Tampoco esa idea puede explicar tres, cuatro o quizás una docena de tales documentos. Pues, ¿cómo llegaron hasta aquí estos otros buscadores, a menos que cada uno encontrara un mensaje escrito? Puede que Urgaan de Angarngi estuviera loco, pero quería expresamente atraer aquí a la gente. Una cosa es cierta: esta casa oculta, u ocultaba, alguna trampa mortal, algún guardián. Tal vez una bestia gigantesca, o tal vez las mismas piedras destilen un veneno. Puede que unos muelles ocultos suelten hojas de espadas que salen a través de grietas en las paredes y luego retornan a su escondrijo.
—Eso es imposible —replicó Fafhrd—. A estos hombres los mataron unos golpes tremendos dados con objetos pesados. Las costillas y la columna vertebral del primero estaban astilladas. El segundo tenía el cráneo abierto. Y ese tercero de ahí.,. ¡Mira! Los huesos de la parte inferior del cuerpo están aplastados.

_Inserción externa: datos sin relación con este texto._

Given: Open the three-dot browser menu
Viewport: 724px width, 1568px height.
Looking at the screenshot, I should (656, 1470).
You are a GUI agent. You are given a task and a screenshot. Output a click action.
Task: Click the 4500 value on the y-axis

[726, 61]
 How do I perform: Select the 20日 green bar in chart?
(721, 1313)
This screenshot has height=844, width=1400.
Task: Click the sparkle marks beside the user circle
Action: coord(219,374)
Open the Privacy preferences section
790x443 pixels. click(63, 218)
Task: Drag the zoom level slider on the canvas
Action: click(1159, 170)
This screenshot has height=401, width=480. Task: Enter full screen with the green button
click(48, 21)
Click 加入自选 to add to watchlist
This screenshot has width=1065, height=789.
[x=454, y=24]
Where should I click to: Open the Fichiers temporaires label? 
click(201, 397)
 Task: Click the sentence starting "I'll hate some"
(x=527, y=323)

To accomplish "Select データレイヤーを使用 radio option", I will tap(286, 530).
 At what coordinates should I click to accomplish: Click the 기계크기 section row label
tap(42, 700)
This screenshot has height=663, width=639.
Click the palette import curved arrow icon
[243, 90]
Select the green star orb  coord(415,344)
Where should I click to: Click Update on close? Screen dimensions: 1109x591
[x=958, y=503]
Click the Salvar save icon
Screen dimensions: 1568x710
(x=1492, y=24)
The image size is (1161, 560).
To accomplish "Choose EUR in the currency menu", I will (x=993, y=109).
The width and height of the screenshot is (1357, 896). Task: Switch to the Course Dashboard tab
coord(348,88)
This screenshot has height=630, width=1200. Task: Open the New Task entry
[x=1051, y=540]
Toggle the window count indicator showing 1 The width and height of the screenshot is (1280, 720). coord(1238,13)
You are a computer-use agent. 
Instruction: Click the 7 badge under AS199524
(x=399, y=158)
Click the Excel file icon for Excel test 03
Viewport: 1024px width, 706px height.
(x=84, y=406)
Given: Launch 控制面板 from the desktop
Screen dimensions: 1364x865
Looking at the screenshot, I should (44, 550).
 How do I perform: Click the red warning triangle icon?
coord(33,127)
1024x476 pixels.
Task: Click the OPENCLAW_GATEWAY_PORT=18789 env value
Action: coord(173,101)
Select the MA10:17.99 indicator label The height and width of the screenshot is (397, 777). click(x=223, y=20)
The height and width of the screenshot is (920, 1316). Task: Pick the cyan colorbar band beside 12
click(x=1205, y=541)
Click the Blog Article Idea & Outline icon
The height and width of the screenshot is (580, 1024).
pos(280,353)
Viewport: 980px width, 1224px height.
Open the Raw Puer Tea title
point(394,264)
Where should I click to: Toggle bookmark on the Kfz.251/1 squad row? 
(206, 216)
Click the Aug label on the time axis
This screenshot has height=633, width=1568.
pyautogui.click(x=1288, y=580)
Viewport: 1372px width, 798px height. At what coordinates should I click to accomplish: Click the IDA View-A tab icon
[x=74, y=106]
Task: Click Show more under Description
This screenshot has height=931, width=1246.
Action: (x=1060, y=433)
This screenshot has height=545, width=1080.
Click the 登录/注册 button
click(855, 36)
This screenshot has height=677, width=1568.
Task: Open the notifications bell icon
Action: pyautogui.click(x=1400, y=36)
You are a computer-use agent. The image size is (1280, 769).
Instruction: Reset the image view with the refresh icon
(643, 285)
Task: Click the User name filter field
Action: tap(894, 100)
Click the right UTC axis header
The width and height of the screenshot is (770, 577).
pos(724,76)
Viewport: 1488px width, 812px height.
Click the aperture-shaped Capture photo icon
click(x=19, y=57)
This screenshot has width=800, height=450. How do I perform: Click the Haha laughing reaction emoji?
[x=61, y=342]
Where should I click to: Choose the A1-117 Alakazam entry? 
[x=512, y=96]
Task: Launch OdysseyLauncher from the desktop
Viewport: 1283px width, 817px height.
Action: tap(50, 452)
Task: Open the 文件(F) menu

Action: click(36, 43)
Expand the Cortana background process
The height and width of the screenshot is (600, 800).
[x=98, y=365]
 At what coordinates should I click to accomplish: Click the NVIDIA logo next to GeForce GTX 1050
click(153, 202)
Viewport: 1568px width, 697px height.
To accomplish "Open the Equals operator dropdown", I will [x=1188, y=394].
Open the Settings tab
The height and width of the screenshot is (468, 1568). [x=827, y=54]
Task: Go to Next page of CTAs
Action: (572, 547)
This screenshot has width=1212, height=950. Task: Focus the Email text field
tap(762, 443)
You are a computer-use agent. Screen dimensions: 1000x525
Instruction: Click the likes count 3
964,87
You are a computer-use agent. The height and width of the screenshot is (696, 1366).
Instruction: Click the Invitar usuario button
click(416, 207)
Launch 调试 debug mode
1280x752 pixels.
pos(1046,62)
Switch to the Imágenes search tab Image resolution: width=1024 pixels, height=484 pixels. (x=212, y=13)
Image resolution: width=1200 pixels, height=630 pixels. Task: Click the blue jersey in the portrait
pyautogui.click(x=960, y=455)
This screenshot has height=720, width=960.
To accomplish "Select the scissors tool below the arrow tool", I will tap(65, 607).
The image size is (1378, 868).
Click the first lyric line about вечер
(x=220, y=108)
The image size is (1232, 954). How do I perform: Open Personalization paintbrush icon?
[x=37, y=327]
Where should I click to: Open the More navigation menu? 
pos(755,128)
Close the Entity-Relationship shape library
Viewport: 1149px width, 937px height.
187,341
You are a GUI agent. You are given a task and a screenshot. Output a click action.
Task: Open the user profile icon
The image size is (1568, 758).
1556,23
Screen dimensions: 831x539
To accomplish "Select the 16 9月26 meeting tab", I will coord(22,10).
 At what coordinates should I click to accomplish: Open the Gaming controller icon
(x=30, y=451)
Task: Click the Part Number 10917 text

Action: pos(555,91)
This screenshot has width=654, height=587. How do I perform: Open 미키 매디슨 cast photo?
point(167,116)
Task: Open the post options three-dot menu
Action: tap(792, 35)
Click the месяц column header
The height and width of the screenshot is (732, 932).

El Ratonero empezó a responder, pero entonces apareció en su rostro una sonrisa inesperada. Podía ver la conclusión a la que llevaban inconscientemente los argumentos de Fafhrd, y sabía que era una conclusión ridícula. ¿Qué objeto mataría con aquellos golpes tremendos? ¿Qué cosa sino el gigante gris del que les había hablado la muchacha campesina? El gigante gris, que tenía el doble de altura que un hombre, con su gran porra de piedra, un gigante apto sólo para cuentos de hadas y fantasías.
Y Fafhrd le devolvió la sonrisa al Ratonero. Le parecía que estaban haciendo demasiadas alharacas por nada. Desde luego, aquellos esqueletos eran bastante sugerentes, pero ¿no pertenecían a hombres que habían muerto muchos, muchos años atrás, siglos incluso? ¿Qué guardián podía durar tres siglos? ¡Pardiez, aquel era un tiempo lo bastante largo para agotar la paciencia de un demonio! Y, de todos modos, los demonios no existían. Era inútil seguir dando vueltas a antiguos temores y horrores que estaban tan muertos como el polvo. Fafhrd se dijo que todo el asunto se reducía a algo muy sencillo. Habían entrado en una casa deshabitada para ver si contenía un tesoro.
Ambos amigos se pusieron de acuerdo en este punto y subieron el restante tramo de escalera que conducía a las regiones más oscuras de la Casa de Angarngi. A pesar de su confianza, avanzaron cautamente sin perder de vista las sombras que les aguardaban más adelante. Fue una medida prudente.
Cuando llegaban a lo alto, un brillo de acero surgió de la oscuridad y rozó un hombro del Ratonero al tiempo que éste se echaba a un lado. Se oyó el estrépito metálico del arma al chocar con el suelo de piedra. Presa de un súbito espasmo de ira y temor, el Ratonero se agachó y cruzó rápidamente la puerta de donde había salido el arma, derecho hacia el peligro, fuera el que fuese.
—Lanzando dagas en la oscuridad, ¿eh, gusano de vientre viscoso?
Fafhrd oyó estas palabras de su compañero y también él se precipitó a través de la puerta.